### WHAT NEEDS TO BE DONE
Please list every path imported with a `use` statement in the tool system text below.

### TEXT

····················

Tool System
Tools let the model call your Rust functions during a live session. Gemini
sends a FunctionCall, your tool executes, and you return a FunctionResponse.
SimpleTool
The quickest way to define a tool -- wrap an async closure:
use gemini_adk_rs::tool::SimpleTool;
use serde_json::json;
let weather = SimpleTool::new(
"get_weather",
"Get current weather for a city",
Some(json!({
"type": "object",
"properties": {
"city": { "type": "string", "description": "City name" }
},
"required": ["city"]
})),
|args| async move {
let city = args["city"].as_str().unwrap_or("Unknown");
Ok(json!({ "city": city, "temperature_c": 22, "condition": "Partly cloudy" }))
},
);
The fourth argument is the JSON Schema for parameters. Pass None for
parameterless tools.
TypedTool
Type-safe tools with auto-generated schemas. Define a struct with JsonSchema
and Deserialize:
use gemini_adk_rs::tool::TypedTool;
use schemars::JsonSchema;
use serde::Deserialize;
#[derive(Deserialize, JsonSchema)]
struct WeatherArgs {
/// The city to get weather for
city: String,
/// Temperature units (celsius or fahrenheit)
#[serde(default = "default_units")]
units: String,
}
fn default_units() -> String { "celsius".to_string() }
let tool = TypedTool::new(
"get_weather",
"Get current weather for a city",
|args: WeatherArgs| async move {
Ok(serde_json::json!({ "temp": 22, "city": args.city, "units": args.units }))
},
);
Doc comments on fields become parameter descriptions. Required vs optional is
inferred from #[serde(default)]. Invalid arguments return
ToolError::InvalidArgs.

····················

Saved data entries:
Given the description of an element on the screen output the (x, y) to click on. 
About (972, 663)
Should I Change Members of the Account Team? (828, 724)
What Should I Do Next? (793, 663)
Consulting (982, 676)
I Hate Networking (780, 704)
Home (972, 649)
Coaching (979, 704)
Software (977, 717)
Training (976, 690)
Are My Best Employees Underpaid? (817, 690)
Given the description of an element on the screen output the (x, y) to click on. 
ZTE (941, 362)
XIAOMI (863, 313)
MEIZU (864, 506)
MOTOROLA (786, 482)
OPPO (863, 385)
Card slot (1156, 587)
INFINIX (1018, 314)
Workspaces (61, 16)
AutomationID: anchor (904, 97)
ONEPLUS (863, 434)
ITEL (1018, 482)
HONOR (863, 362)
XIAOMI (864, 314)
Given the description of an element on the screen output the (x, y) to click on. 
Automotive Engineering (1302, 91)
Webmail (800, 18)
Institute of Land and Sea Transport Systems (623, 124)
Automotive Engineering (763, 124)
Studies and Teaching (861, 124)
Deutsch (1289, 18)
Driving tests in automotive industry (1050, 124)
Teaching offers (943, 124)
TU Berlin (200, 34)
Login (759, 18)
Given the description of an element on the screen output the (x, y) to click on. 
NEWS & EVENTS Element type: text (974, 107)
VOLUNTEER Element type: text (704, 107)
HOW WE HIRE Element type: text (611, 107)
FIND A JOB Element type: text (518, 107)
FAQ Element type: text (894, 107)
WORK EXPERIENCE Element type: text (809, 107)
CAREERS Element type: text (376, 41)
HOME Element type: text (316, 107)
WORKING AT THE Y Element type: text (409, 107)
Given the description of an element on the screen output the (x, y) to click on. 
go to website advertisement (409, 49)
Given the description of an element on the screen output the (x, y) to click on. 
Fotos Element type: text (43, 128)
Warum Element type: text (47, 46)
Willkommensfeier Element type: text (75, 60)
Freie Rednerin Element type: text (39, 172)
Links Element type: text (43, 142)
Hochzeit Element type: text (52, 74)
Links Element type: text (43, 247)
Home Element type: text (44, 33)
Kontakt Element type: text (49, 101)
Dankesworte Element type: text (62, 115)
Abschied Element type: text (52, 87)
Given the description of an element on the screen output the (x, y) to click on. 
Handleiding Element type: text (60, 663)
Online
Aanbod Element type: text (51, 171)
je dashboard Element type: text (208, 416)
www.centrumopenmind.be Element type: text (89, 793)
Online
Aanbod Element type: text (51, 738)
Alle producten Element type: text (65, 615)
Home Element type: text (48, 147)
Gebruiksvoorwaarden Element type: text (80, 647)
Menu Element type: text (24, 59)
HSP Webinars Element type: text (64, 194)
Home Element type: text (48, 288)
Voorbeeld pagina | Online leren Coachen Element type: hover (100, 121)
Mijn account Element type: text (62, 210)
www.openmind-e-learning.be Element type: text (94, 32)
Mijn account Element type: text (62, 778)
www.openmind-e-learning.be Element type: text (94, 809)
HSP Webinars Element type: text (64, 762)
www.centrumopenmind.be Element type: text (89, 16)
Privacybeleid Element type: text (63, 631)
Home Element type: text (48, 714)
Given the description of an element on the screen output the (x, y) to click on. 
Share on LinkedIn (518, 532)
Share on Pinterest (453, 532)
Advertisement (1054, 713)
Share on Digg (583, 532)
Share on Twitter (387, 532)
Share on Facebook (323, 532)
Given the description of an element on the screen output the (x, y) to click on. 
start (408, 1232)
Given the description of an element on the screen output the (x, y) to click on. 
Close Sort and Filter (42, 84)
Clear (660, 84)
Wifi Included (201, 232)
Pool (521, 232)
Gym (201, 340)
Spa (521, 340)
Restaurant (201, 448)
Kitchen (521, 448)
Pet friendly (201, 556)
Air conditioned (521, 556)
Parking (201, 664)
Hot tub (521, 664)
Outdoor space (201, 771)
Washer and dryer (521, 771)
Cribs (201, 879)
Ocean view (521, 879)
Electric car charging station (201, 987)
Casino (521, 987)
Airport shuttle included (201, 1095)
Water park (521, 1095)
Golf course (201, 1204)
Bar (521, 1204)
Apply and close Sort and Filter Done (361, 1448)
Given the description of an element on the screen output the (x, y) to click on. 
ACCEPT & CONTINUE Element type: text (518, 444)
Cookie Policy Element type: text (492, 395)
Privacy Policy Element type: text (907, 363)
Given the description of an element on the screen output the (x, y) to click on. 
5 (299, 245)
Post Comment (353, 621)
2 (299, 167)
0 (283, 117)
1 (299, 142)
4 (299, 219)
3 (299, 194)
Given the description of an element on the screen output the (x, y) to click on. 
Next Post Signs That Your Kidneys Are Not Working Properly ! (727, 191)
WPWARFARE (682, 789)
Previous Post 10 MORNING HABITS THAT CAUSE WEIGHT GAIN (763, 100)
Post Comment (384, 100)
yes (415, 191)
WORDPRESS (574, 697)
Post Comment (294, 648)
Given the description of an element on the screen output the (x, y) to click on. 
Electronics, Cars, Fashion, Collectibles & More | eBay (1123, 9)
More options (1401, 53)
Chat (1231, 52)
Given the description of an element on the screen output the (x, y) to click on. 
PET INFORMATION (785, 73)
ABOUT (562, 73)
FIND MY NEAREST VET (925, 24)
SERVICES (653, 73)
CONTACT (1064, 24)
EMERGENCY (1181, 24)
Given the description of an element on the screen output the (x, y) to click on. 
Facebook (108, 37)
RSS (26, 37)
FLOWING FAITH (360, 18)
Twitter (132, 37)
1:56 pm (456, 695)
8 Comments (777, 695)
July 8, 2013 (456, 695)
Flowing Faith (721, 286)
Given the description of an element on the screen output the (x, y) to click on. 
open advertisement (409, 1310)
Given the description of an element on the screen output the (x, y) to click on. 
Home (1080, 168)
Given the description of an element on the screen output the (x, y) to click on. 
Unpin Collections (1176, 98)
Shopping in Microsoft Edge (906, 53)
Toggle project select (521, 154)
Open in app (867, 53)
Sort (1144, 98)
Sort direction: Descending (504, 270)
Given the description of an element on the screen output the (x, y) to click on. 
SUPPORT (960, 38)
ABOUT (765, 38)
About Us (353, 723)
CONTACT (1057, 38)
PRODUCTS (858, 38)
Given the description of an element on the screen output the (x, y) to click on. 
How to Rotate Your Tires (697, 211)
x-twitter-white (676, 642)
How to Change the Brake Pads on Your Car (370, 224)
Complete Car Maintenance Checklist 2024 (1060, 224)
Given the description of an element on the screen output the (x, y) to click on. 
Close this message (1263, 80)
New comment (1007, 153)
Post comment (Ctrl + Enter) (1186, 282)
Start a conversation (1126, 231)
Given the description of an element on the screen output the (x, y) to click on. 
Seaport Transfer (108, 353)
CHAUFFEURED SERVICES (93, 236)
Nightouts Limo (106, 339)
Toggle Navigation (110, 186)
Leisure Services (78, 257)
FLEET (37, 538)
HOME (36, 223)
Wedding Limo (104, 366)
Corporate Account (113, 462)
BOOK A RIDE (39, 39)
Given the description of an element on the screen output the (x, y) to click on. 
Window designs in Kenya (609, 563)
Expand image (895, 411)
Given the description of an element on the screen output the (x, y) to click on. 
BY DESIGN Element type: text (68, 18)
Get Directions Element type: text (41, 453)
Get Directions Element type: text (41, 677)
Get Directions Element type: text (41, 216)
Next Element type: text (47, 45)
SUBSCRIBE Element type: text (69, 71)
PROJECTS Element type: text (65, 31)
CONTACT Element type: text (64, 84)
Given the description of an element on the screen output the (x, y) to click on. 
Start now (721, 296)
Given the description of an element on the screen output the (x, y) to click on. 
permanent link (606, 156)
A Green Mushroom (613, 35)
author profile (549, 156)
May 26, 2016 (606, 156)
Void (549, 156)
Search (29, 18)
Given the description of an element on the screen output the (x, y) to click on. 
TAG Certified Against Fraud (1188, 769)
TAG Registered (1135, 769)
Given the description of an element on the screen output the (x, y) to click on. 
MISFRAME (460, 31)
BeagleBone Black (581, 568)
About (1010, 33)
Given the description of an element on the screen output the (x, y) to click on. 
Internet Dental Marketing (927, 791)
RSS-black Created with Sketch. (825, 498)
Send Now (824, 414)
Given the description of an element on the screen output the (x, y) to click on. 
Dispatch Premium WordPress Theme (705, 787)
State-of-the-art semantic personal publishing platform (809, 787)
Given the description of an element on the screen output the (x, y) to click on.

····················

### RESULT
- gemini_adk_rs::tool::SimpleTool
- serde_json::json
- gemini_adk_rs::tool::TypedTool
- schemars::JsonSchema
- serde::Deserialize